The EU-driven debate over substance in business activities could strengthen the captive insurance market, according to experts at the recent Guernsey Insurance Forum in London.
Guernsey is Europe’s number one captive jurisdiction and has more than 200 captive insurance companies among more than 850 insurance entities in the sector. It also claimed more than half of the market share of new European captives launched in 2017.
The Base Erosion and Profit Shifting (BEPS) debate has seen jurisdictions take different approaches to how they view business substance. Although captives, and particularly offshore captives, are seen by some to be controversial in this space, BEPS could actually be seen to help the sector, according to Paul Owens, Managing Director of the Global Captive Practice of Willis Towers Watson.
“BEPS is driving what we should be doing,” he said. “Insurance companies should not be a brass plaque on the door with nothing behind it.

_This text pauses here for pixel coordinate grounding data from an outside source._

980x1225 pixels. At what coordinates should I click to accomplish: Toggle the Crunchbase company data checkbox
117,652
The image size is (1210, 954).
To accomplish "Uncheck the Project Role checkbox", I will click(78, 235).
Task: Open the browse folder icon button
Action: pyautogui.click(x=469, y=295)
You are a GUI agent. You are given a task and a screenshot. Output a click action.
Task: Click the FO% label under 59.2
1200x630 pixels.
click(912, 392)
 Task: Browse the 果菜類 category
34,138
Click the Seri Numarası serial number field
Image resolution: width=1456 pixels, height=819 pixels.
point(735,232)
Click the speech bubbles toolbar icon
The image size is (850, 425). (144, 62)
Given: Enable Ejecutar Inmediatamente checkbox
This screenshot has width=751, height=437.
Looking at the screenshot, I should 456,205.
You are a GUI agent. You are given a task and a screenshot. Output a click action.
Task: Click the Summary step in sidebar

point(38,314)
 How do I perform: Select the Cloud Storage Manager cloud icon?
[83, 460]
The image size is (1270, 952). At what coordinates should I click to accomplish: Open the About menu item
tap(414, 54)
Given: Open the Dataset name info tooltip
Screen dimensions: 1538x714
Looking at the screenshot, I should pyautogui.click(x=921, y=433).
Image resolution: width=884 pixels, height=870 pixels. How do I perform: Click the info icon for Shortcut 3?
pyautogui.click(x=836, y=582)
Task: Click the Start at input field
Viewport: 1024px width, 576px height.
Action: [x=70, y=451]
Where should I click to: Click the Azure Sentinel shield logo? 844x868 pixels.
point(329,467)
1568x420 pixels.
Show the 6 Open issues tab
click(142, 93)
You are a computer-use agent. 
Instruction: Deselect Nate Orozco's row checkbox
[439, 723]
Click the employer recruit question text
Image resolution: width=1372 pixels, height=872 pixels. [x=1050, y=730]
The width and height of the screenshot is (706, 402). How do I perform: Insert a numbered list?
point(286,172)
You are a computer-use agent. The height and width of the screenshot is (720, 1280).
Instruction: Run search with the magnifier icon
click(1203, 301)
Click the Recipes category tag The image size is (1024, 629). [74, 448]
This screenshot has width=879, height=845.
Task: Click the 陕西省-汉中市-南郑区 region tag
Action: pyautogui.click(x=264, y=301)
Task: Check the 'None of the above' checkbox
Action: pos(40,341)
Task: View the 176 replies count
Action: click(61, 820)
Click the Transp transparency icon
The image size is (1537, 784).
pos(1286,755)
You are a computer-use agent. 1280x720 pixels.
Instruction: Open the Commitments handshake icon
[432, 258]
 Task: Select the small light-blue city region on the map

“Whether we call them captives, offshore insurance companies, they are real insurance companies and in most cases are set up not for tax purposes but for transfer pricing. There is a very good model out there, experts come together and provide those services.”
Guernsey lawyer Kate Storey, partner at Walkers, said: “This is an opportunity once again to demonstrate that this sector has, and always has had, substance.”
She added: “New substance requirements are not a big deal for Guernsey – we have always been a jurisdiction of substance in insurance. We’ve got 50 years of history in insurance management. Pretty much every international insurer uses an insurance manager in Guernsey, and we employ chartered insurers and the skills all there within the management in Guernsey.”
The panel agreed that the international authorities can take a negative view of captives, and there was a need for education in the sector, including of the tax authorities, a process which is ongoing.
Jenny Coletta, Insurance Tax Partner at EY, specialising in international tax and transfer pricing, said the challenge for the industry was how to present the substance argument, particularly when there was no internationally-agreed definition of the term.
“We are seeing increased tax scrutiny and so having the right governance structure around operations is really important now. The whole focus of tax around substance is being able to demonstrate your behaviour in a commercially-rational manner. It’s about demonstrating the commercial reality of what is happening rather than demonstrating false window dressing.
“Tax should never stand in the way of commercial practice. It’s about reflecting what you are doing, where you are doing it, having that documented and recorded. It’s about documentation and governance.”
Mr English said that the substance debate was something of a “wake up call” for the sector, but Mr Owens added that being able to consistently demonstrate substance would leave the sector in a stronger position and ready to get on with business.